A Polish musical festival? I thought the same thing – but pinch yourself for the stereotyping and get down to Gdynia for the calmest (and cheapest) European festival yet.
Still heading to festivals in the UK? Sorry to break the news, but you're doing it wrong. Overpriced, overhyped and overcrowded... these vulgarities, Open'er festival is not.
Welcome to Gdynia, an airfield on the Baltic coast of Poland. Breeze through the queues, purchase a two euro pint and plop yourself down in the sun anywhere on the 75 hectares of land. Fancy moseying to the front for Jack White? Head on down – you won't find any pushing or recklessness here, just a few fist-pumping Polish locals grinning into the lights.
It seems that Poland's most popular festival has gained a strong independence over the past 10 or so years – particularly now it has freed itself of the sponsored title. Although no longer known as 'Heineken Open'er Festival', the brand's presence is still heavy on site – not only in every.single.bar around, but surprisingly, in the festival's recycling initiative.

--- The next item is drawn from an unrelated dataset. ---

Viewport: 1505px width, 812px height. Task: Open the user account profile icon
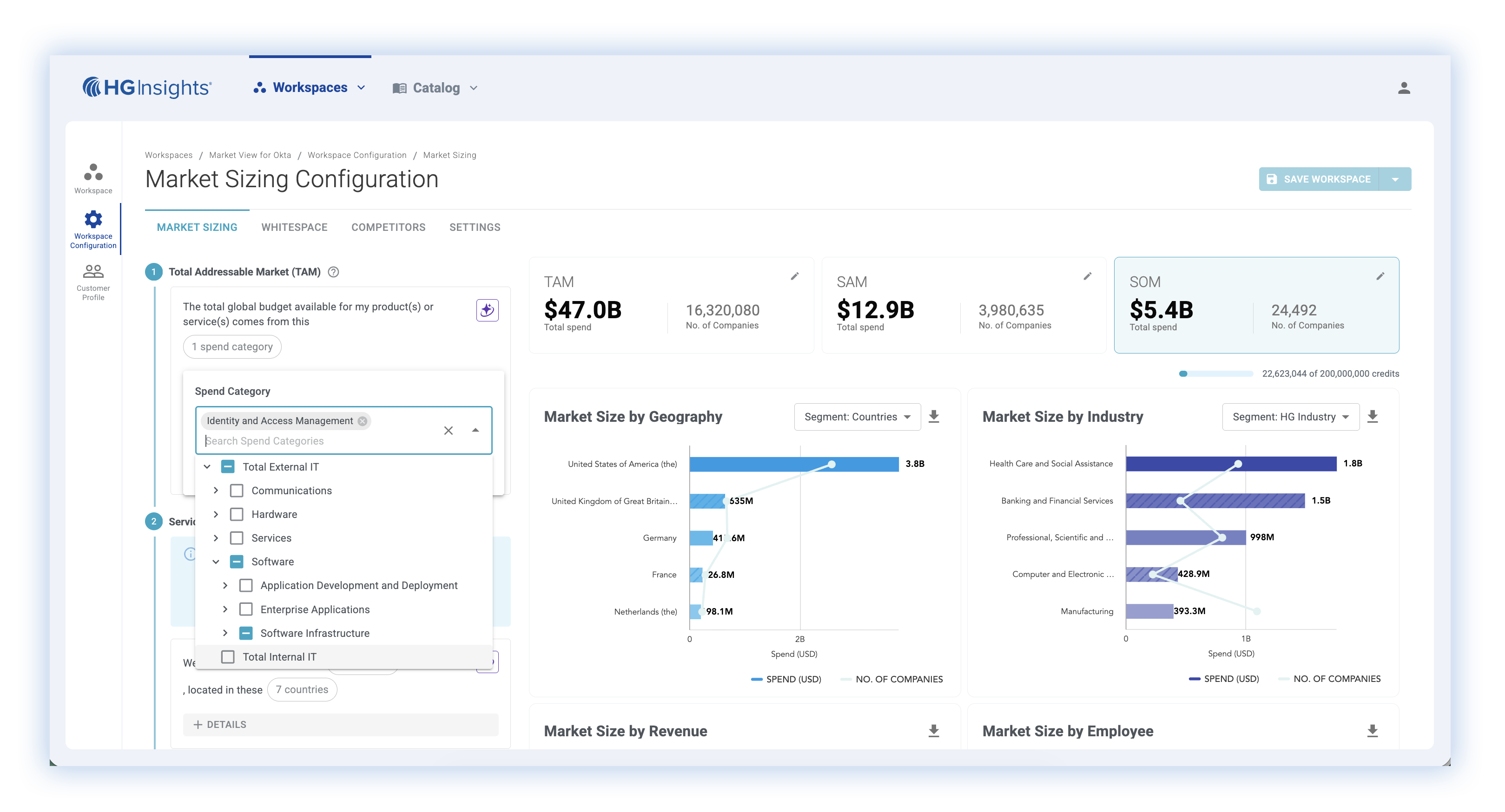[x=1404, y=88]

Collect 15 or so cups, and the branding that once sat on stage, is made, with the help of some lovely fashion folk on sewing machines – into a customised bag. While it's a great initiative, it sounds a little bit gross, doesn't it? Who would want a Heinken branded sac? Me, apparently. Somehow, it works – those deep green and emerald green bubbles aren't at all tarnished by a rogue 'e' or 'i'.
Next to the Heiniken promotion-come-fashion house was a slightly smaller tent collecting crushing plastic into large rectangles using a large machine – ready to head straight to the recycling station – huzzah!

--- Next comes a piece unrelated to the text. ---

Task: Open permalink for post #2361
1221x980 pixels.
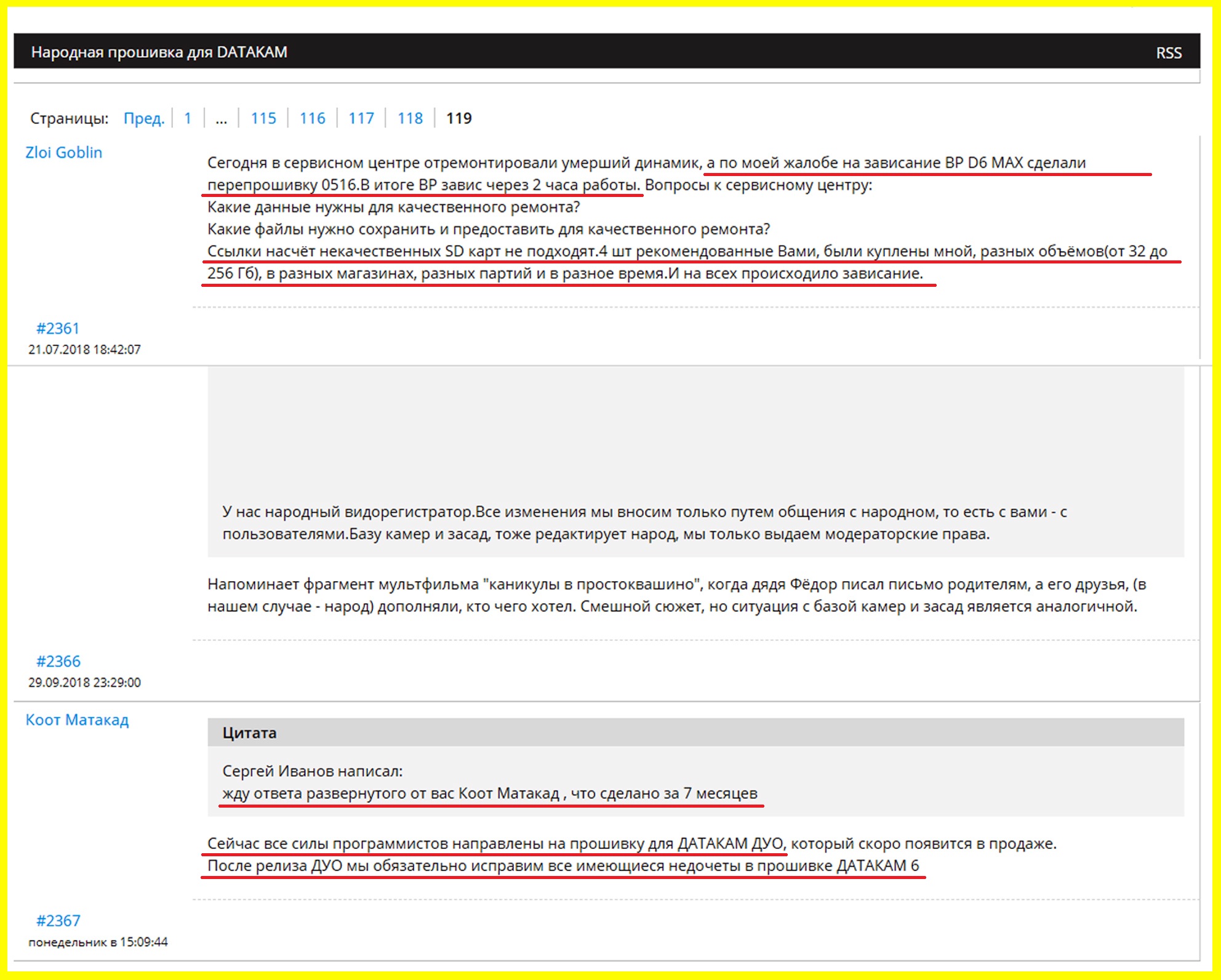Action: tap(58, 329)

Not to say that the festival was awash with plastic, quite the opposite, as drinking in the arena is forbidden – the entire site has designated drinking areas throughout and security guard implementing the rule. Slightly annoying, but appreciated when you notice the absences of cups of flying beer, and how everybody’s hair remains flowery fresh.
Open'er prides itself on showcasing local innovative arts and fashion with their weekend-long modern art exhibition, and fashion shows every half hour. Even Vogue were present to document Polish street fashion.
This bus (pictured) became an unlikely installation. At last year's festival, organisers asked festival-goers to draw and paint what they'd like from future Open'ers – a sneaky undercover user survey if you will. The end result looked kind of cool, so it stuck.
Even the VIP area is a work of art in itself – a box like structure to the right of the stage formed of thousands of loose reflective circles that float and shimmer with a faint breeze – just like the 'celebs' in there.
The odd lineup seemed to work quite nicely too. Foals did their math-rock thing just as the sun set, much to the appreciation of the audience (see the amour above). Pearl Jam attracted a reasonably large following (who knew); as did Jack White, who effortlessly charmed the crowd with his endearing Detroit accent, while playing a selection of solo and White Stripes hits, which were anything but genteel.
MØ managed to steal my heart with her 'I-don't-give-a' attitude, thrashing around the stage without makeup and wearing a scrunchie. She sealed the deal as my new number one girl crush with her cover of 'Say You'll Be There' (Spice Girls), and her Pussy Riot tattoo. Chromeo were no where to be seen (we're still not overly certain why), and MGMT did a stellar job of helping everyone forget it was 2014 and taking us back to our university years.
Remember the contacless card payment system I cautiously praised in the preview? Well, I would to retract that statement please. Despite the heavenly cheap prices (I had a gourmet burger bigger than my face for less than a tenner despite being pescatarian) – the whole system was a bit of a pain, especially since drinks queues were relatively non existent. And the tokens? I'm still finding them, a week later, in every pocket possible.
Food and beer moan aside – the festival is undoubtedly one of the cheapest you'll find in Europe. Return flights are less than £100, and tickets are just over. Treats, you save for at home, become everyday luxuries in Poland… pint of prosecco please!
The locals are lovely, and the town itself is beautifully picturesque, which I imagine against the likes of Warsaw and Krakow doesn't usually get a look in. Its rich history certainly surpasses most of its European rivals.
After a little deliberation I've come to the conclusion that Open'er is innovating in a way that no other European festival is – by keeping things simple. Using a wrist band system as opposed to QR codes/photo ID works. As does the layout and space. Despite the nuisance, the designated drinking areas are adhered to, and work splendidly. On top of all else, the festival insures that it's not being left behind by offering local arts, fashion and food – an edge that Sonar can't offer just yet.